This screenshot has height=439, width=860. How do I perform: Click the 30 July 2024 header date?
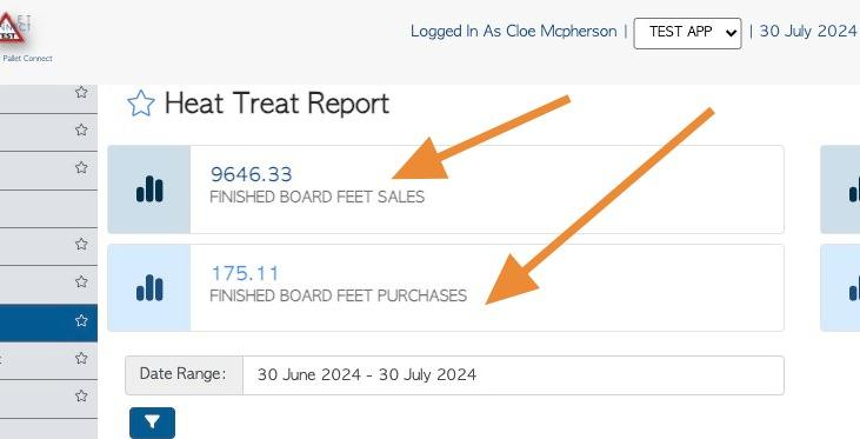click(807, 32)
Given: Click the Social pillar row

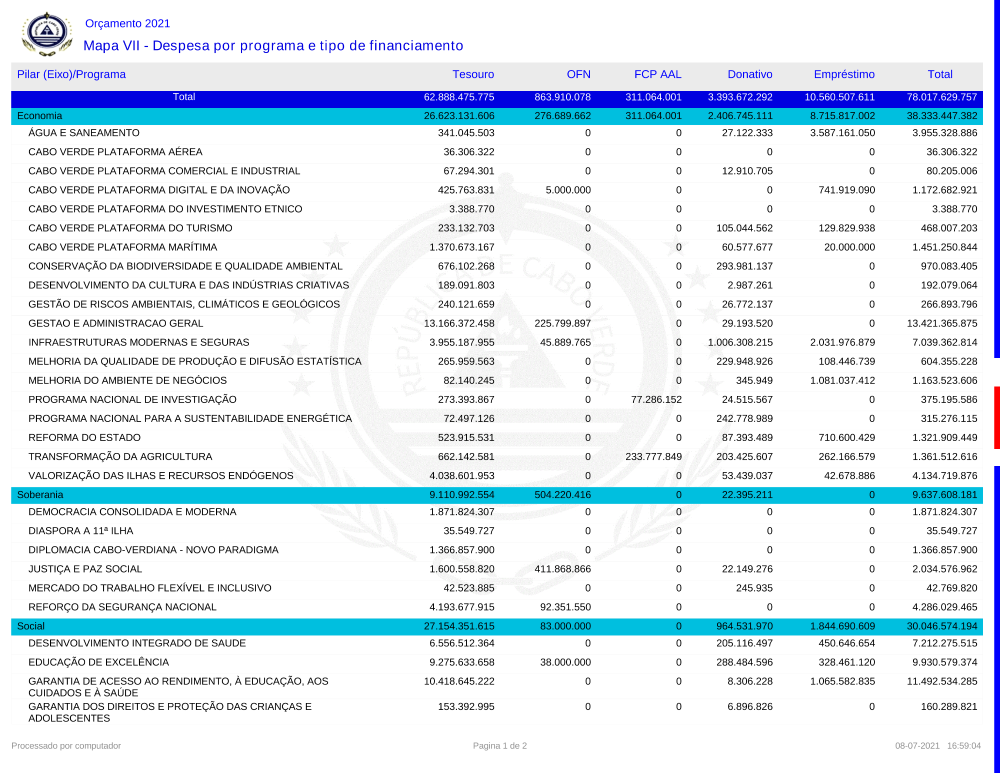Looking at the screenshot, I should click(31, 625).
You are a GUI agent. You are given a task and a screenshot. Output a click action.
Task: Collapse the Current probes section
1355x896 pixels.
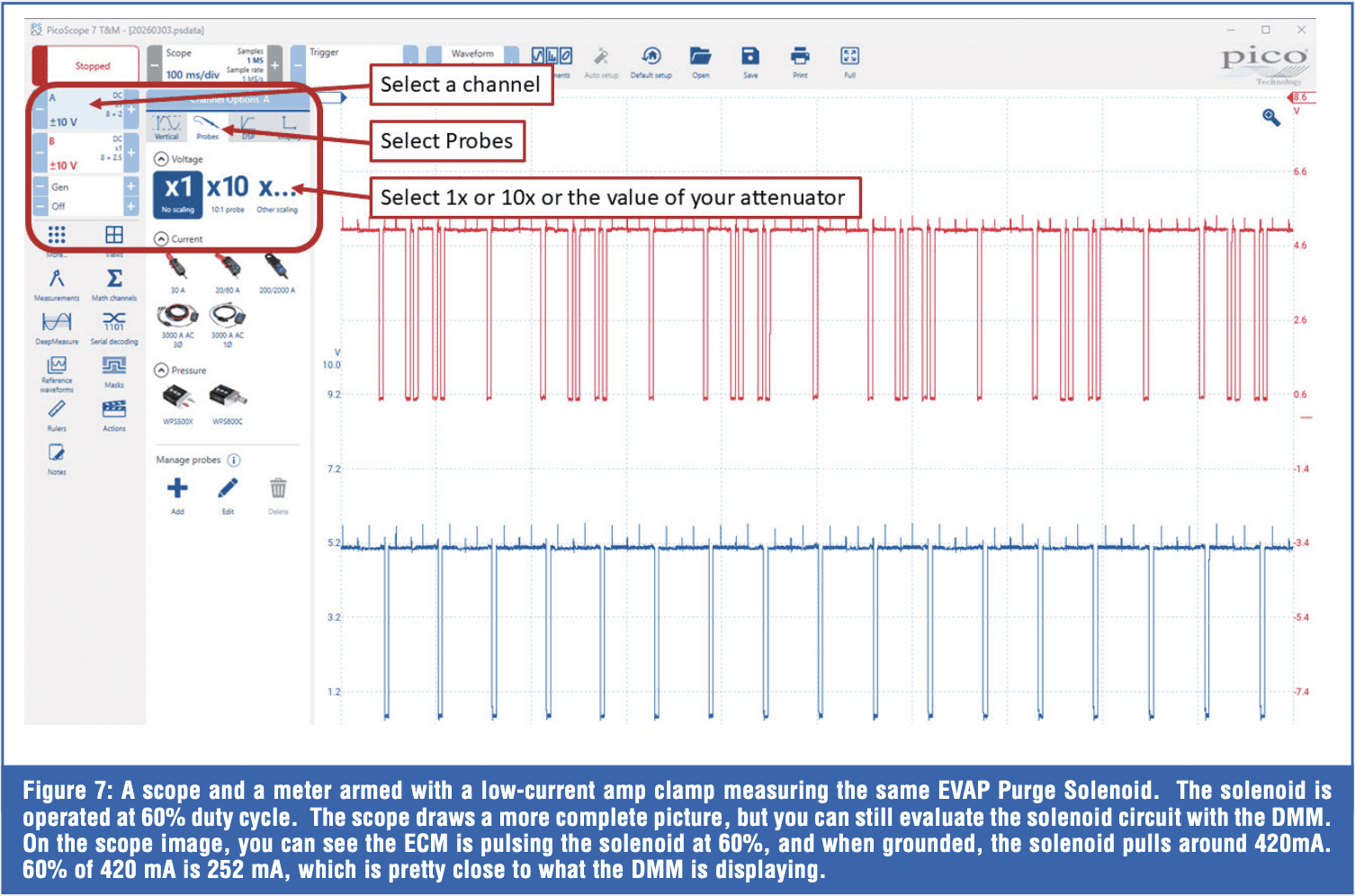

§ §

• _YOUR INSTRUCTIONS_: Leave the pictures out and set down the rest of the listing above exactly.

• _YOUR SOLUTION_:
This screenshot has height=439, width=860. How do I perform: Click the 30 July 2024 header date?
click(807, 32)
Given: Click the Social pillar row

Looking at the screenshot, I should click(31, 625).
You are a GUI agent. You are given a task and a screenshot. Output a click action.
Task: Collapse the Current probes section
1355x896 pixels.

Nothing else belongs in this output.